A Democratic-led House of Representatives committee responded emphatically, voting to hold two Trump Cabinet members — Attorney General Bill Barr and Secretary of Commerce Wilbur Ross — in contempt for refusing to produce the subpoenaed material.
The US Department of Justice notified House Oversight Committee Chairman Elijah Cummings of the decision shortly before his panel’s contempt action, prompting only a temporary delay before the members followed through with their vote.
“These documents are protected from disclosure by the deliberative process, attorney-client communications, or attorney work product components of executive privilege,” the department wrote in a letter to Cummings.
It added that Trump “has made a protective assertion of executive privilege over the remainder of the subpoenaed documents” to allow more time for review.
The committee voted largely along party lines, 24 to 15, in favor of contempt, with US Representative Justin Amash — the only Republican lawmaker to openly support initiating impeachment proceedings against the president — voting with Democrats.
Cummings said he “bent over backwards” to work with the administration on obtaining the census materials, but Barr and Ross refused to provide them.
“They delayed, dissembled and degraded our committee’s efforts to conduct this investigation and fulfill our responsibilities under the Constitution,” he said.
“This is clearly part of a strategy — led by the president — to obstruct congressional investigations across the board, and it begs the question: What else is being hidden from the American people?” he said.
“The census is something that is so very, very important,’’ Cummings told reporters after the vote. “It goes to the bedrock of our very society and our democracy.
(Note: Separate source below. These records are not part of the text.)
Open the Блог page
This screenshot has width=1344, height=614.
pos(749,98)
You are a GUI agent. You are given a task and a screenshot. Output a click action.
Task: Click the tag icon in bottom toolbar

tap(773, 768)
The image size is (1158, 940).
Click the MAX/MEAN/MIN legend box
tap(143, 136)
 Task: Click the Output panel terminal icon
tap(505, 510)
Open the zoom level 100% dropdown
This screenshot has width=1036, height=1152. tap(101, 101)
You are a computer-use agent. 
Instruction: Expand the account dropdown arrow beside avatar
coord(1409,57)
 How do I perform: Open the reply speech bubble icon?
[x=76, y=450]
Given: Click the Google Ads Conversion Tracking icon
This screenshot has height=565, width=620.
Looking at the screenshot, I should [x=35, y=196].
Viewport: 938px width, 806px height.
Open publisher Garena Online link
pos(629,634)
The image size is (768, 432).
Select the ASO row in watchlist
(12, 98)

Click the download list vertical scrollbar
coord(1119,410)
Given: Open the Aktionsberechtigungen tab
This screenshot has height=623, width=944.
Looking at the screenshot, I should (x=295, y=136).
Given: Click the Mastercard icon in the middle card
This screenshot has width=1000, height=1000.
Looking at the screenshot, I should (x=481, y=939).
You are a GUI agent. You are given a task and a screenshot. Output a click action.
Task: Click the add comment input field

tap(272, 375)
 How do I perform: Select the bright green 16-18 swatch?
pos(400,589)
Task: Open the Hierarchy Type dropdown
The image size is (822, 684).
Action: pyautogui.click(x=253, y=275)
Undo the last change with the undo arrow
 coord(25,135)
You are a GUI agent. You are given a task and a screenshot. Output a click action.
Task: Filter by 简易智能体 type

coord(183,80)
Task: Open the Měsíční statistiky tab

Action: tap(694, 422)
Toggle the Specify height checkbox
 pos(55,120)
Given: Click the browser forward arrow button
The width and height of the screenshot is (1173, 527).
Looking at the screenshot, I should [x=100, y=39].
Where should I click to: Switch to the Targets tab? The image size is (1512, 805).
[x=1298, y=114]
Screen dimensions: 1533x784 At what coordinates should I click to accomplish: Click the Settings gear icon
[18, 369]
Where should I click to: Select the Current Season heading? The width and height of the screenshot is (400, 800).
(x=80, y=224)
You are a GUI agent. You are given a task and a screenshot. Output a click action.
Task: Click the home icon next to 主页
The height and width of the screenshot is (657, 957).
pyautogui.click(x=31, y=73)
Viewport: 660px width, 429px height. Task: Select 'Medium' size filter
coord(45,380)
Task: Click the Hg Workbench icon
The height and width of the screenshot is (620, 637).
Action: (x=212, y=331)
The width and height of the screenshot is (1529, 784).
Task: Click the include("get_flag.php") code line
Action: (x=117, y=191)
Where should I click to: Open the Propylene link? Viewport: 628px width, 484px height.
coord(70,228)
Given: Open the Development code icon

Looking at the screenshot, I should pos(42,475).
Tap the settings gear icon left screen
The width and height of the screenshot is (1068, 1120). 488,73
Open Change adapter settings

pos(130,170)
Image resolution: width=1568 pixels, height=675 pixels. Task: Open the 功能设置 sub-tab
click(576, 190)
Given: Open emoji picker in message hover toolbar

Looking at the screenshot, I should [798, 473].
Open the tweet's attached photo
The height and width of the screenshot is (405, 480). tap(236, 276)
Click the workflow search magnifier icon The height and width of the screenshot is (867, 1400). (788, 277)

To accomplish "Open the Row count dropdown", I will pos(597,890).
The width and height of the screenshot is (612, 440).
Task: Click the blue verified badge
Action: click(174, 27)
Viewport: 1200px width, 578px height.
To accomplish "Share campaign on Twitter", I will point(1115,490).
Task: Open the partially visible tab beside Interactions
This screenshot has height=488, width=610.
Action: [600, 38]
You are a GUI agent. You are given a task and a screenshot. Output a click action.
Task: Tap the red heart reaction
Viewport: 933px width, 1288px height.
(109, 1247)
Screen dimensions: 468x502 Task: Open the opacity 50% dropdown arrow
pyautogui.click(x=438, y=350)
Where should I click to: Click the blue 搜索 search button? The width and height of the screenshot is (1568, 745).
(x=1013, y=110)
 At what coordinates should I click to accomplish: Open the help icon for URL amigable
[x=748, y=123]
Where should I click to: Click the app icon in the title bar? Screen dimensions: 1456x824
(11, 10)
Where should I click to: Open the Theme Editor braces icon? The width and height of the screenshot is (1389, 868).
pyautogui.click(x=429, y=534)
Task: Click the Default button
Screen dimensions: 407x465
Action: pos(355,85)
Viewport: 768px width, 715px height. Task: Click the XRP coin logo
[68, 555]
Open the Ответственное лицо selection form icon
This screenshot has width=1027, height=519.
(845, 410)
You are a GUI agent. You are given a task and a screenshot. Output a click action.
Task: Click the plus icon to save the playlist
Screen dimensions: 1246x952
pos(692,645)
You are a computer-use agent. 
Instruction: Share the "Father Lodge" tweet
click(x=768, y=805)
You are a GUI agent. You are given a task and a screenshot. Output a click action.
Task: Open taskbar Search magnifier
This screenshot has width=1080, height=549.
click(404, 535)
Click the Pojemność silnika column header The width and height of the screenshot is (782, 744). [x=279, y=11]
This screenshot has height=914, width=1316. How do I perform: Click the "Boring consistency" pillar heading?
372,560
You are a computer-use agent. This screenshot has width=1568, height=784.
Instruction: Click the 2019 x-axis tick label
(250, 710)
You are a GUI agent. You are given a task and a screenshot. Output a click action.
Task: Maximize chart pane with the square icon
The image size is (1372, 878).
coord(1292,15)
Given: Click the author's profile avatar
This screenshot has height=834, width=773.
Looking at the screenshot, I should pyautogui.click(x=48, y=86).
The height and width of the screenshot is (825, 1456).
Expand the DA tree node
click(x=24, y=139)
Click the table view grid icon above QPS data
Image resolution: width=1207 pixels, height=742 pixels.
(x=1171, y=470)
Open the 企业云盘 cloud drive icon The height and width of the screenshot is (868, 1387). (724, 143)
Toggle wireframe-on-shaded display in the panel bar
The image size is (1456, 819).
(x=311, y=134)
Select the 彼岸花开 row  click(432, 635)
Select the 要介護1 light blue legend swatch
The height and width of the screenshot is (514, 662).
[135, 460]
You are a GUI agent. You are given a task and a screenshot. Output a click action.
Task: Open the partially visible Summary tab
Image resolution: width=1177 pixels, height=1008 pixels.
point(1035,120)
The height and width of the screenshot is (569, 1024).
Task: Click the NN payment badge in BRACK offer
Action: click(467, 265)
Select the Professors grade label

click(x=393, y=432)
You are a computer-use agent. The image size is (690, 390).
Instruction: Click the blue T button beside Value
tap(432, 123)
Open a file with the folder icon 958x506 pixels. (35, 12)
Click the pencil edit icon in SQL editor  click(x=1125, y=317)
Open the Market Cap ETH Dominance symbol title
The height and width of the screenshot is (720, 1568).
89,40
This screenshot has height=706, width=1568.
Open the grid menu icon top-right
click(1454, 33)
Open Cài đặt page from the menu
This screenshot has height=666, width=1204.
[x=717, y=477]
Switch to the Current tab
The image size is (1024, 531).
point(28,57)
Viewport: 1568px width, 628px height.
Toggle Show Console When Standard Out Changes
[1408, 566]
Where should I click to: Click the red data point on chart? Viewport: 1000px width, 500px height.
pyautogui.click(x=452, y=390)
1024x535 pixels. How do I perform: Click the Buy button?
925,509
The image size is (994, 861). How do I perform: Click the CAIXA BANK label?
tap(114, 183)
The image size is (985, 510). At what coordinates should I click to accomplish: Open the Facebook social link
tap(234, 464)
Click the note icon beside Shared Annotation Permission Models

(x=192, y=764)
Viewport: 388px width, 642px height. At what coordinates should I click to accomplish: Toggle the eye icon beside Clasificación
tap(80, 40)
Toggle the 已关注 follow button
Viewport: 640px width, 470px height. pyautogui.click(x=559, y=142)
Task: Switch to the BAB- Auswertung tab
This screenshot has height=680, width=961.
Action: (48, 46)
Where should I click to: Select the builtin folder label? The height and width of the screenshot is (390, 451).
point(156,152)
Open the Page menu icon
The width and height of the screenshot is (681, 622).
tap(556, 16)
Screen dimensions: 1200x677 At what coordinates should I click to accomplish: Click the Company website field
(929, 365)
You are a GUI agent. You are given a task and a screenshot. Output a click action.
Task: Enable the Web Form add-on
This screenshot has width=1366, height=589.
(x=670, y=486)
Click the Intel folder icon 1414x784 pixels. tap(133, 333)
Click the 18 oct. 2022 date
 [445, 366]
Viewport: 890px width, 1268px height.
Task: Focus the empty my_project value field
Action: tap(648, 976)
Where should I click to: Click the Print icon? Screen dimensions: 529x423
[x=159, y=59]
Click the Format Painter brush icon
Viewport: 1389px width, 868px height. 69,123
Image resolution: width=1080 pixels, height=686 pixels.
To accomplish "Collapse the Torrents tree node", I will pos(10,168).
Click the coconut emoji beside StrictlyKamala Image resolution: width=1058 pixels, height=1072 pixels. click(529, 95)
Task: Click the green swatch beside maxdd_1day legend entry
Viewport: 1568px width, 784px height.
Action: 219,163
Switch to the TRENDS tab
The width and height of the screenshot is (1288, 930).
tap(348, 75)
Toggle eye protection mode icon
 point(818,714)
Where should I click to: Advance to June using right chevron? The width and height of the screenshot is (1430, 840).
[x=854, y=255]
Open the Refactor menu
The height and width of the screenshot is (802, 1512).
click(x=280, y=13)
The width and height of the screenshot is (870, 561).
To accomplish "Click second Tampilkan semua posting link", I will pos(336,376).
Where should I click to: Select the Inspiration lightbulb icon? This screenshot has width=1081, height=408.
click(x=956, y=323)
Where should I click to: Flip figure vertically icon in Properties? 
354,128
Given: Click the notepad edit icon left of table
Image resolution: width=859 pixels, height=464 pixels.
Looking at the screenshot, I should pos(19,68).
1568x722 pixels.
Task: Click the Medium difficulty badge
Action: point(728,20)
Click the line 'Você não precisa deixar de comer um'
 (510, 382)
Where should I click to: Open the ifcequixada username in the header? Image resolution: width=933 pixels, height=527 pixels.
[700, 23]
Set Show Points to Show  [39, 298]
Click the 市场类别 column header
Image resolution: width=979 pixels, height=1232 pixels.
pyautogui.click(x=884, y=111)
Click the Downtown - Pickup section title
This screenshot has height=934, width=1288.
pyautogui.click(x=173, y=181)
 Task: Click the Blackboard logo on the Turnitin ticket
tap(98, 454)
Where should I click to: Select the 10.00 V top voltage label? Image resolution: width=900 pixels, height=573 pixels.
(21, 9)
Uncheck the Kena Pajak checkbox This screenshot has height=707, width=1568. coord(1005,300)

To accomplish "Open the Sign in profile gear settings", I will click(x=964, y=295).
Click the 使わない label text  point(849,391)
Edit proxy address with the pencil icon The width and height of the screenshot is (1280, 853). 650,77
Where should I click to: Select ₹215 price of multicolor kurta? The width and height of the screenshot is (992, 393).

We need to make sure the census is counted and counted accurately.”
The Justice Department said that officials had “engaged in good-faith efforts” to satisfy the committee’s oversight needs and labeled the contempt vote “unnecessary and premature.”
The contempt resolution could receive a full House vote, but no date has been set.
The census, conducted every 10 years, has become a hot-button issue ahead of next year’s elections, and the US Supreme Court has heard arguments in the case, which could have high-stakes political implications.
Democrats have said they fear that asking respondents whether they are US citizens will reduce census participation in communities with large immigrant populations, suppressing representation in Congress and reducing access to federal dollars.
The clash between the Trump administration and Hill Democrats comes after recently uncovered documents from a Republican strategist suggest that the citizenship question would politically benefit Republicans and non-Hispanic whites.
Ross, in a statement, blasted the contempt vote as an “empty stunt” designed to “improperly influence the Supreme Court’s impending decision” on the citizenship question.